Most of my writing happens on the computer. That’s the way it’s been ever since I started. Word served me well for over a decade, but for the past couple of years, I’ve been experimenting with different software. I was curious if my beloved Word was really the best and only tool I needed. The experiment is terrible as far as producing drafts. However, it has been an enlightening reflection on my process.

I am a planner. I like to know where the story is going before I start writing. Depending on length, these notes can be extremely detailed. Sometimes, I go so far as to write out scenes in script form to nail down the dialogue before I start adding in the narration.

However, I plan with the full knowledge that my notes aren’t rules. They’re guidelines. I intentionally leave holes where I can insert new characters and new scenes as I write the first draft. When I started my latest novella this past April, I didn’t plan to have a character named Sergei. But now he’s the Russian grandfather my main character never had.

I’m a plot-oriented writer, meaning that is the aspect of the story I address first and spend the most time perfecting. It’s what I consider the most important ingredient.

Now don’t get me wrong. Characters are vital. Setting is vital. Being aware of your story’s message or theme is essential. However, in its basest, simplest form, a story is an account of a sequence of events – a plot. To neglect your plot is to neglect what makes your story a story. I firmly believe that characters are the most interesting when they’re doing something, and a location is the most interesting when something happens within or to it.

Because of those last two points, all I absolutely need to write is a plot sketch and a cast list. For novels and series, a gazetter and other world-building notes become necessary. The last three are really just so I don’t lose track of people and places and to keep things consistent.

I used to make outlines, either in a Word document or in a Powerpoint presentation. But then I realized that my bullet points were never a phrase or one sentence. They were entire paragraphs – paragraphs so long that they should have been broken up into multiple paragraphs.
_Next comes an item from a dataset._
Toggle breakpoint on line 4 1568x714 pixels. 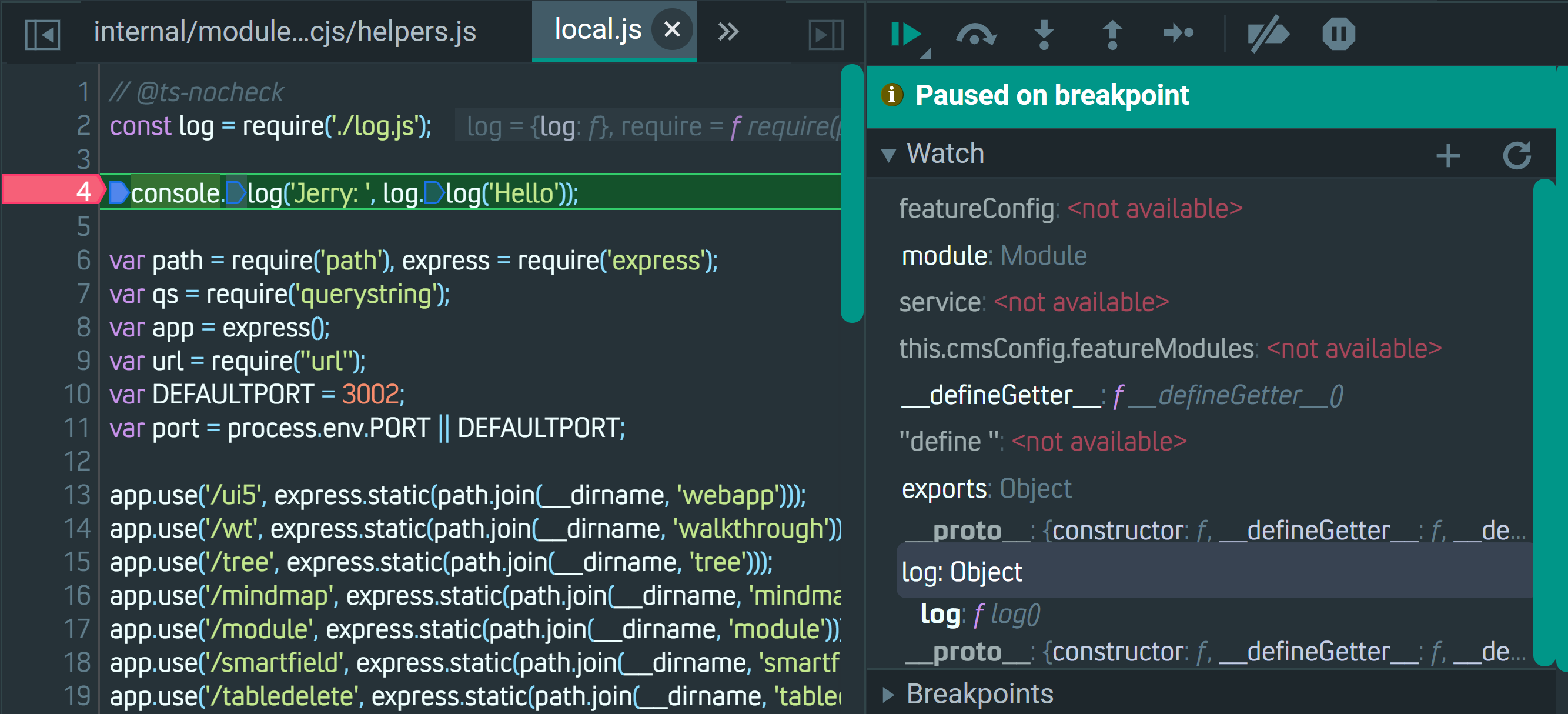(x=83, y=192)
When I started this experiment with my writing workflow, I stopped making outlines and instead “thought on paper”, describing the plot in sentences and paragraphs. Now I could spend a page or so going into detail on that one pivotal scene without my notes looking awkward. Coincidentally, the sentence-paragraph form has forced me to come up with ideas on how to fill up otherwise dead space. For example, a bullet point that might have read…

Heroes hike up mountain to find giants

…now reads more like this:

The three heroes get up bright and early to begin their hike up the mountain. Along the way, they trade bits of stories about giants. All of them paint the race in a bad light.